With Minim (as well as other typical FFT implementations) you wait to gather N samples, and then perform the forward transformation, then wait for N more samples, and so on. In order to get a reasonable frame-rate (for audio visualizations, beat detection, etc.), I must use a small sample size relative to the sampling frequency.

The problem with this, though, is that a small sample size results in a very low resolution for the low end of the spectrum when I compute logarithmically spaced averages (Since a bass octave is much narrower than a high pitched octave).

I was wondering if a possible way to squeeze more apparent resolution would be to perform FFTs more often than every N samples on a slightly larger sample size than I am currently using. (I.E. with input buffer of size 2048, every 100 samples, add those samples to the input buffer and remove the oldest 100 samples, and perform a FFT). It seems like this would possibly create a rolling-average type of affect (which I can live with) but I'm not too sure.

What would be the pros and cons of this approach? Are there any other ways I could increase my apparent resolution while still being able to do real-time visualization and analysis?


3 Answers


That approach goes by the name Short-time Fourier transform. You get all the answers to your question on wikipedia: https://en.wikipedia.org/wiki/Short-time_Fourier_transform

It works great in practice and you can even get better resolution out of it compared to what you would expect from a rolling window by using the phase difference between the fft's.

Here is one article that does pitch shifting of audio signals. The way how to get higher frequency resolution is well explained: http://www.dspdimension.com/admin/pitch-shifting-using-the-ft/


We use the approach you describe, which we call overlapping, to make sure all the rows of a spectral waterfall are filled in.
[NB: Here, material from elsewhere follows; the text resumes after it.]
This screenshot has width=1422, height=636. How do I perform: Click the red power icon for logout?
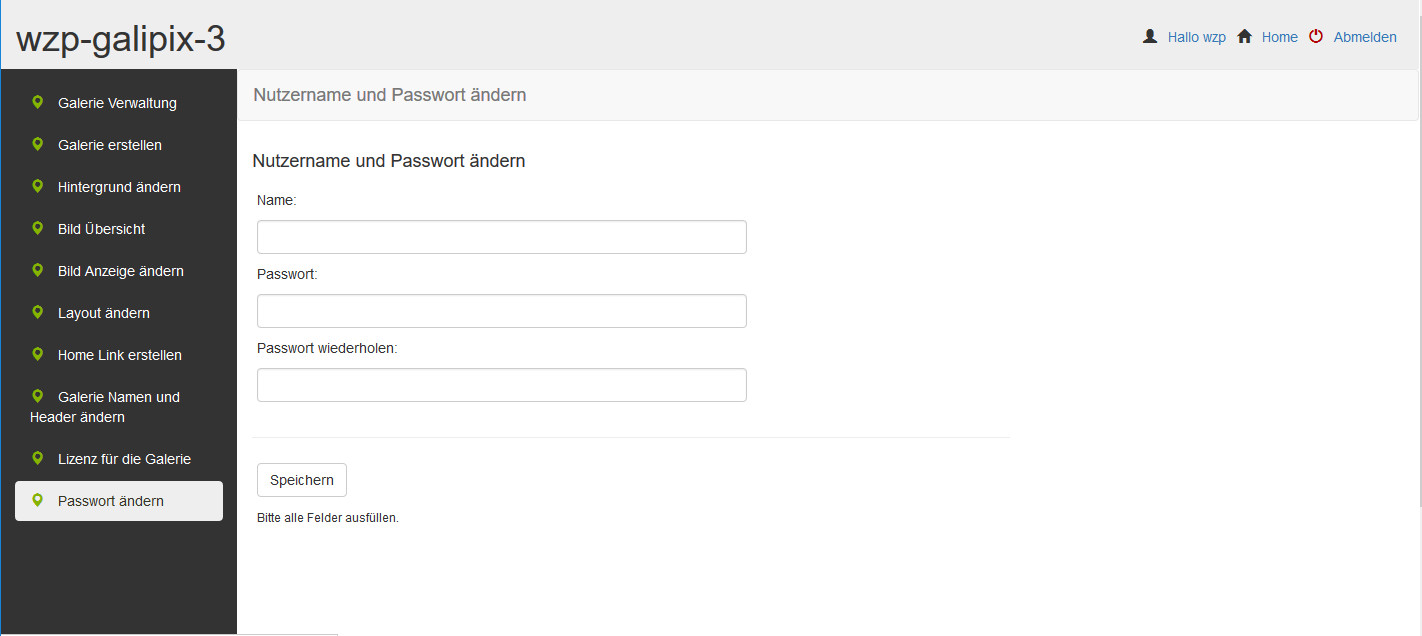point(1316,36)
Overlap can be used to provide spectra that are spaced as closely as a single sample interval.

The primary disadvantage is the extra processing to produce all those spectra.
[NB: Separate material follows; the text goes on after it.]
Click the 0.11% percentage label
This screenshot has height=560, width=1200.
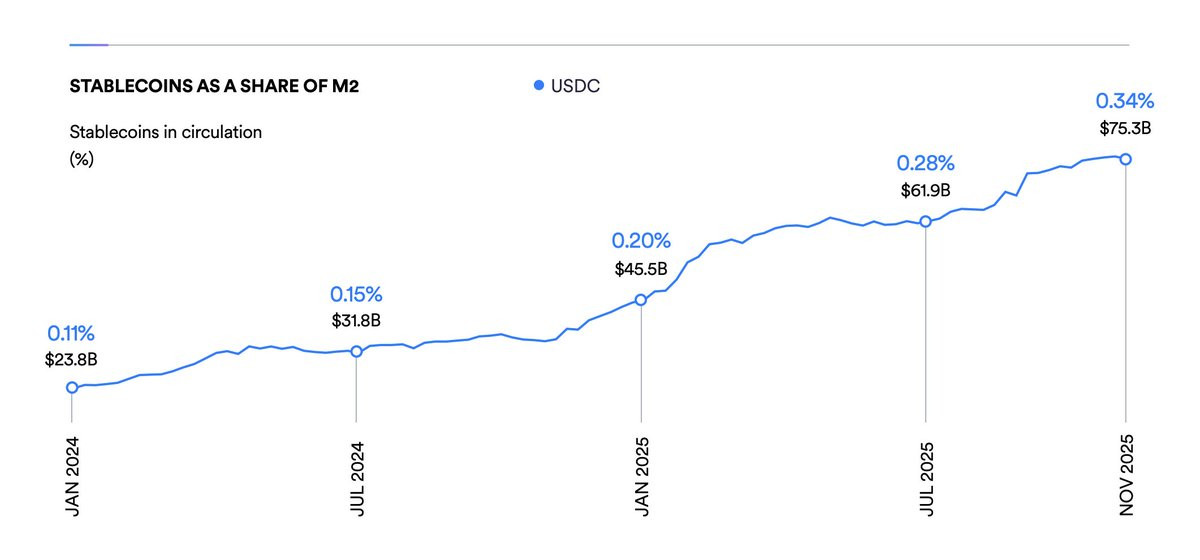[x=72, y=334]

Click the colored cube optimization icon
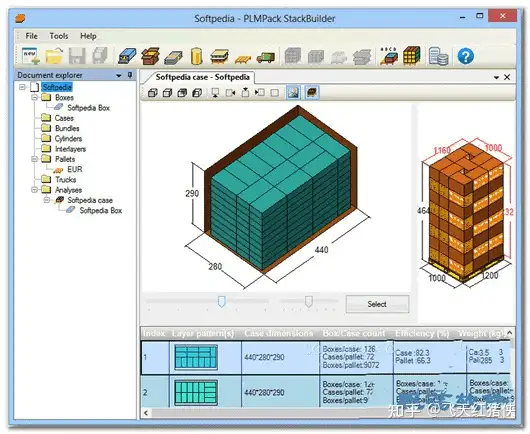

On the positive side, while the time resolution of each spectra is still constrained by FFT size, looking at closely spaced adjacent spectra seems to provide a kind of a visual interpolation that, I think, lets you see the data with higher precision.
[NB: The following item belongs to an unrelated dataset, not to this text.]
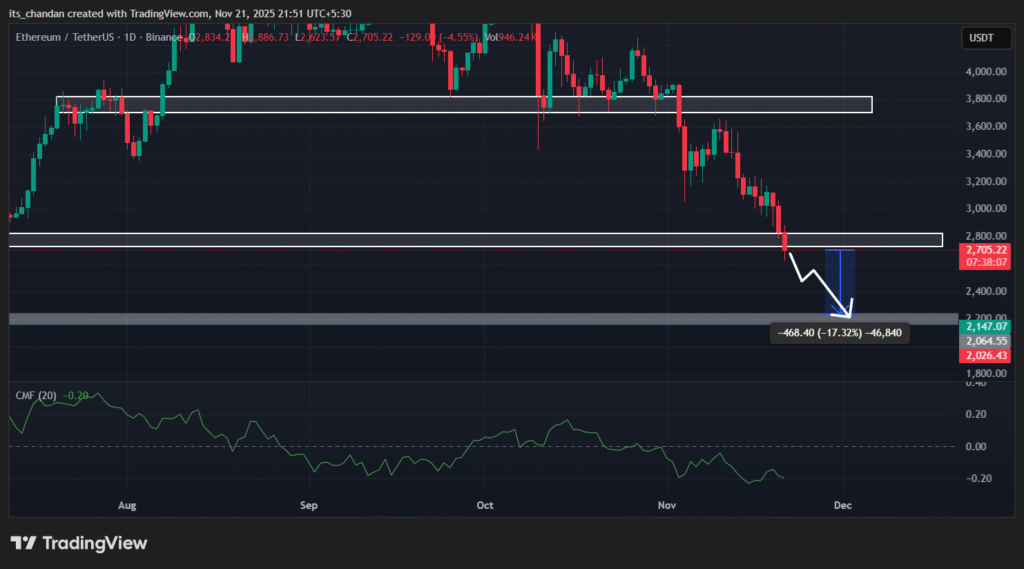Click the Dec label on time axis
The height and width of the screenshot is (569, 1024).
coord(842,507)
One common way this is done is to use multiple lengths of windowed FFTs on the same data, short FFTs for good time resolution, much longer FFTs for better frequency resolution of lower frequencies. Then the problem for visualization becomes picking the best FFT result out of several possible at each plot point (such as the highest contrast sub-block, etc.) and blending them attractively.

Most modern processors (in PCs and mobile phones, etc.) can easily do multiple lengths (dozens) of FFTs still in real-time for audio.